Could the MontiAPM agent be causing the crash? This is just a guess, not based on evidence. I’ll investigate further tomorrow after getting Nacho’s feedback. Also, running with MontiAPM agent will answer this question :smiley:

MontiAPM affects the setup. We first ran local tests without it, confirmed the issue, and then gathered more details remotely. For a remote-first setup, I recommend disabling MontiAPM initially, especially continuous profiling, as it adds extra load. Once confirmed, you can enable it for more insights.

We can discuss this further on a call, as you suggested would definitely help to align and dive deeper into the details. :smile:

1 Like

512MB seems a bit on the low side.
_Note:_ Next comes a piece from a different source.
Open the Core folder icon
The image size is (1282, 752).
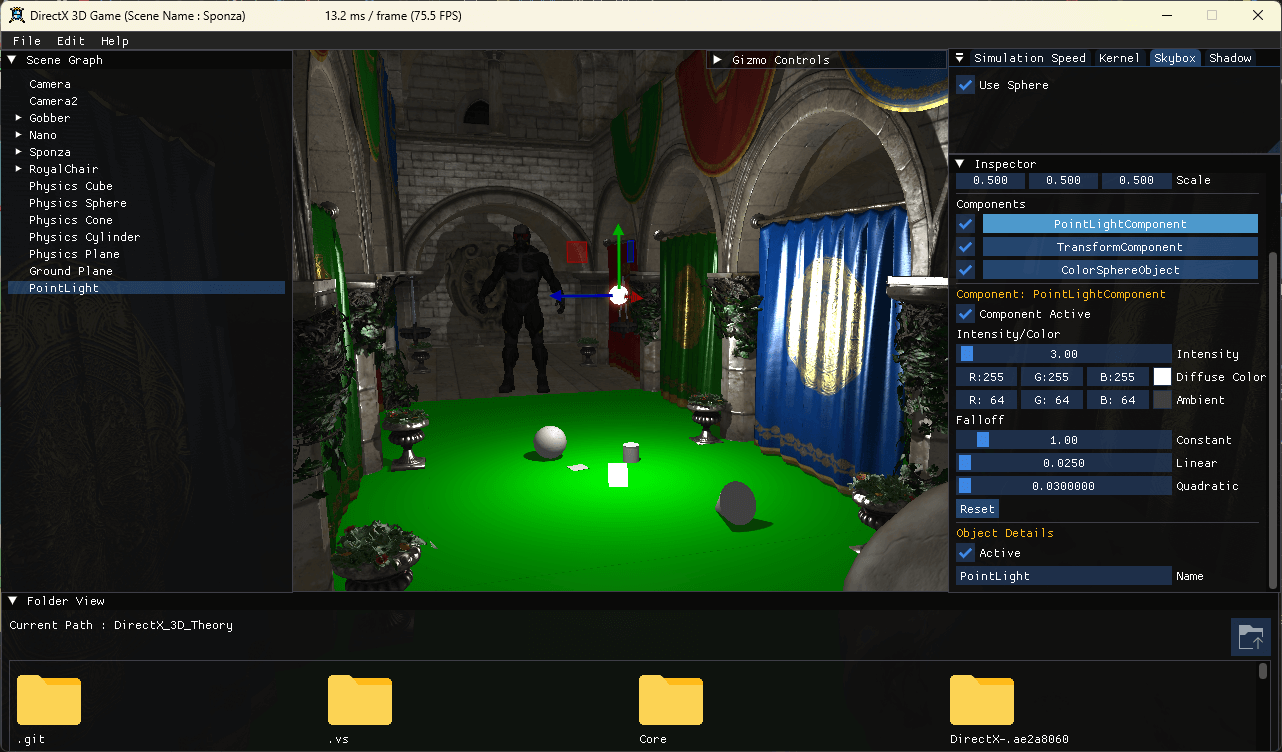point(671,700)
It could be that the fixed cost for memory is enough to trigger very frequent GC and in that case Meteor 2 performs slightly better but it could be in real world bigger container there is no difference. Maybe better to try at least 1GB and slightly increased load to see if the difference can still be reproduced.

2 Likes

Thank you for your feedback.

I understand your point. Just to clarify, we used a local-first approach with a fixed machine, as outlined in the reports. It had 64GB of RAM (software capped this memory at its limit), and we noticed the same issue: Meteor 3 performs worse than Meteor 2, with methods running faster and subscriptions being the slowest. Testing with a remote machine (512MB RAM) confirmed this behavior, and later we gathered more metrics using APM here.

The main takeaway is that regardless of machine specs, the issue happens when the app gets overloaded. While this might not affect most apps, it could be common for those that rely heavily on reactivity. Better specs or more containers can help spread the load, but the focus here is comparing the code of Meteor 3 and 2, and ensuring performance is at least on par with Meteor 2 under the same conditions. It might be worth trying a remote-first setup with 1GB RAM to see if the issue persists anyway. I think it will perform the same, just with less connections configured in artillery as our 64GB scenario.
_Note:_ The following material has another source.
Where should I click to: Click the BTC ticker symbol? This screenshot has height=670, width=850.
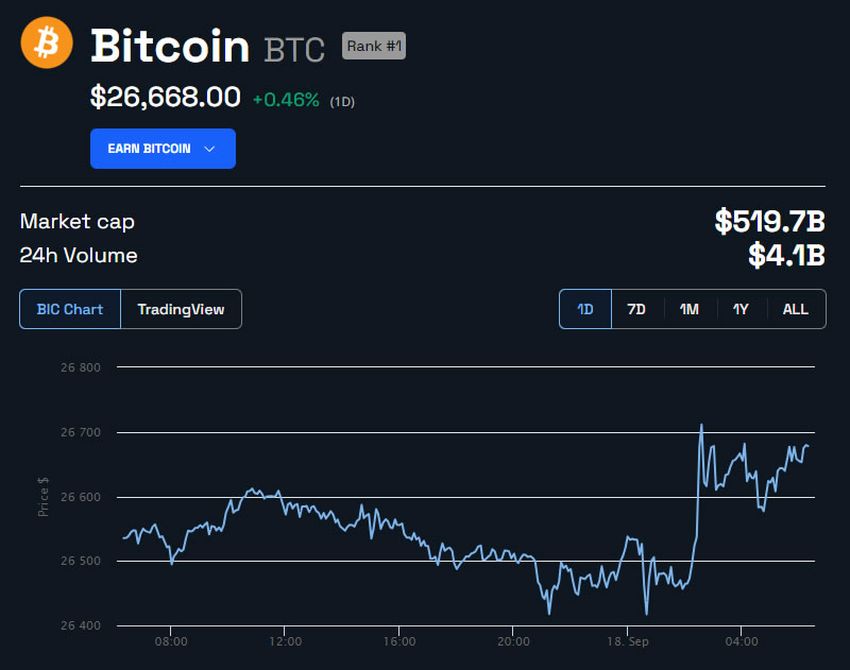tap(294, 47)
We’ll revisit performance improvements soon after we forward Meteor version 3.0.4. We’ve noted the feedback and have additional analysis and ideas of further debugging in mind.

2 Likes

I am trying to understand what you mean with connections per minute.
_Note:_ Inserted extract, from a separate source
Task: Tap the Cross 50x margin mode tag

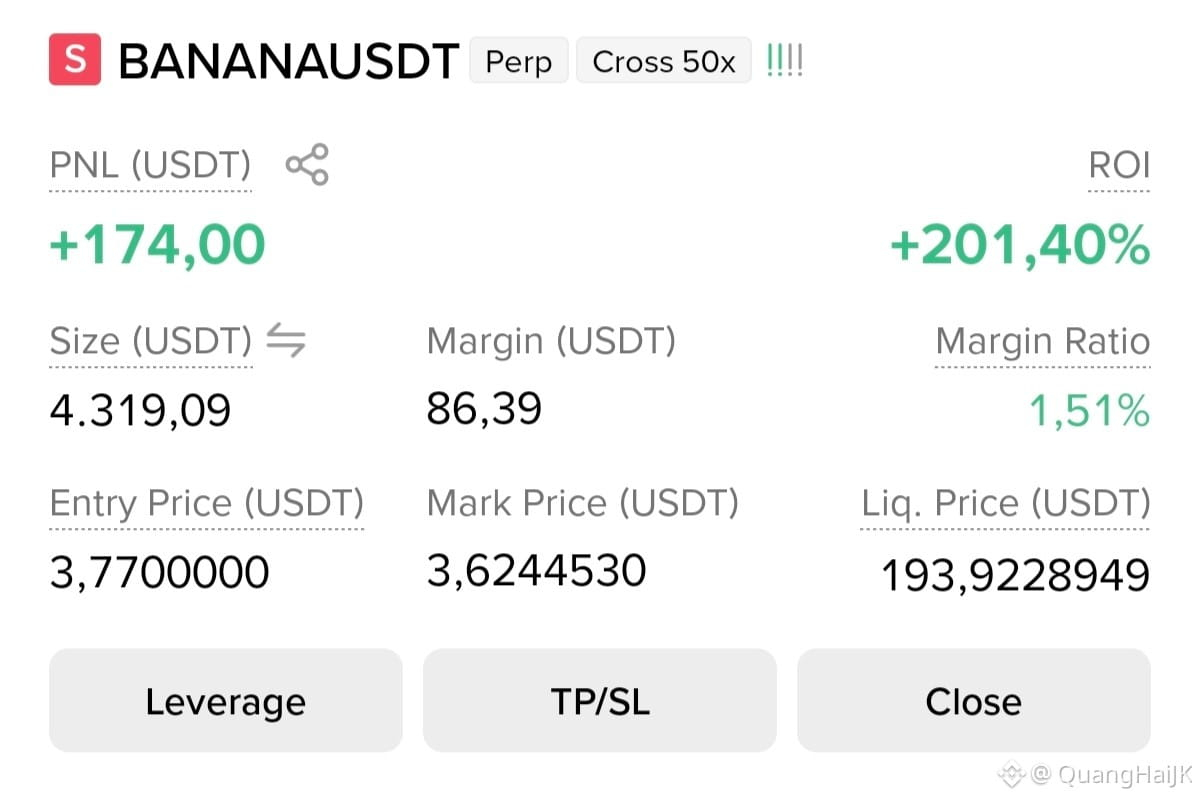Action: pyautogui.click(x=664, y=62)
240 connections were established within one minute, averaging 4 connections per second. Each connection ran the specified processes: adding, removing, and fetching tasks in both reactive and non-reactive modes from all other connections, leading to overload.

In real life scenarios, there may be many clients connected and they interact with the app. I wonder what exactly is measured.

To answer, I refer you to the artillery configuration that caused the regression in a local machine scenario: performance/artillery/reactive-stress.yml at main · meteor/performance · GitHub.

Artillery is set to open 4 new connections every second for 1 minute (total 240 connections). Each connection triggers the app in a headless browser instance to add and remove tasks, reading its own and others via a subscription. The “slowMo” setting adjusts how long each connection takes, with higher values extending the process. This ensures constant connections throughout the test.

In this configuration, with a slowMo of 500ms, connections finish faster, but the regression described in the reports still happen. There’s no need to extend connection times to simulate a real app scenarios to catch the regression. I tested various configurations anyway. At peak, with 240 simultaneous app connections (or even fewer), Meteor 3 loses reactive messages to other clients, unlike Meteor 2, which handles them all with the same configuration. Under stable load, both Meteor 3 and 2 perform similarly using reactivity, with Meteor 3 even better in some metrics.

This artillery configuration is enough to detect the regression for a specific local machine and resources described in the reports. With changes on code, we can verify improvements or not. Additional artillery tweaks, like limiting with maxVusers, help understand the limits of each version.

Hopefully, this clarifies for you what the stress test is about.